The values of Mike's augmented generators, the ones we throw away when we optimize for minimax-lil-S tunings, and which Mike calls [math]r[/math] in the Tenney-Weil article, for every example we've checked, it was related to the max damage by similar proportions as we see with the formulas for [math]x[/math] and [math]c[/math] as demonstrated above. This augmented generator is basically there to allow us to shift the log-product scaled retunings into their best balance between each other.

Perhapse we can show how Mike does it in tipweil.py, but with our variable names (note that [math]L^{-1}[/math] here is the diagonal of [math]L^{-1}[/math]):

[math] \left[ \begin{array} {r} g_1 & g_2 & c \\ \end{array} \right] \left[ \begin{array} {r} \frac{m_{11}}{s_{\text{p}1}} & \frac{m_{12}}{s_{\text{p}2}} & \frac{m_{13}}{s_{\text{p}3}} & 0 \\ \frac{m_{21}}{s_{\text{p}1}} & \frac{m_{22}}{s_{\text{p}2}} & \frac{m_{23}}{s_{\text{p}3}} & 0 \\ k & k & k & -1 \\ \end{array} \right] - \left[ \begin{array} {r} j_1 & j_2 & j_3 & 0 \\ \end{array} \right] [/math]

Is the same as minimizing:

[math] \left[ \begin{array} {r} g_1 & g_2 \\ \end{array} \right] \left[ \begin{array} {r} m_{11} & m_{12} & m_{13} \\ m_{21} & m_{22} & m_{23} \\ \end{array} \right] \left[ \begin{array} {r} 1-kx_1 & -kx_1 & -kx_1 & x_1 \\ -kx_2 & 1-kx_2 & -kx_2 & x_2 \\ -kx_3 & -kx_3 & 1-kx_3 & x_3 \\ \end{array} \right] - \left[ \begin{array} {r} j_1 & j_2 & j_3 & 0 \\ \end{array} \right] [/math]

That is, those being the inside of our norm bars.

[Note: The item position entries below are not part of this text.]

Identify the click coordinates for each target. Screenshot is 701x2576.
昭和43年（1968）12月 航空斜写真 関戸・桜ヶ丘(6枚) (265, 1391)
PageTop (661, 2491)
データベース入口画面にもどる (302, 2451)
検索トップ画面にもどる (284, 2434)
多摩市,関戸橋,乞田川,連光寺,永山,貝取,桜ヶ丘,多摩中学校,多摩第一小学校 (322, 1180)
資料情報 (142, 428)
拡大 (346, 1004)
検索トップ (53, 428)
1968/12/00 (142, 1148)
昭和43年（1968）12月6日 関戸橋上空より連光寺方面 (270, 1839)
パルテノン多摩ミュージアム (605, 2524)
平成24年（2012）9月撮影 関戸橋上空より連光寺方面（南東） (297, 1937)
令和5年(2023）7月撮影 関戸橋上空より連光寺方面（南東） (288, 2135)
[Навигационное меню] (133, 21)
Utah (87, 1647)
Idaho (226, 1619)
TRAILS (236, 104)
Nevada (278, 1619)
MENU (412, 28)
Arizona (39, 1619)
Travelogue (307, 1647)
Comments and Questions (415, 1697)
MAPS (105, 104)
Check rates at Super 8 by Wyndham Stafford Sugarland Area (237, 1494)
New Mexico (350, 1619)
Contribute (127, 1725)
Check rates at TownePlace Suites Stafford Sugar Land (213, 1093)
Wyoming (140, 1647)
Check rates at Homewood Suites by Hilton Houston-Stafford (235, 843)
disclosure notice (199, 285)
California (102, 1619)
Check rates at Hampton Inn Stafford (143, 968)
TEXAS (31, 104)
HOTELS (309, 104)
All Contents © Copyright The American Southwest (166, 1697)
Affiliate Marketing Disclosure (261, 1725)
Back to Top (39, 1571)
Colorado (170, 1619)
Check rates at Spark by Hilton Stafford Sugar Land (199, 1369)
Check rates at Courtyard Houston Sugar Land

It seems like there's a pretty good chance this works out to the same thing. Until it's totally worked out, though, we haven't really answered how it works to find an exact solution. And my first attempts to do this have failed, unfortunately. But I probably just goofed somewhere. And have run out of time for now. Best of luck to the interested reader!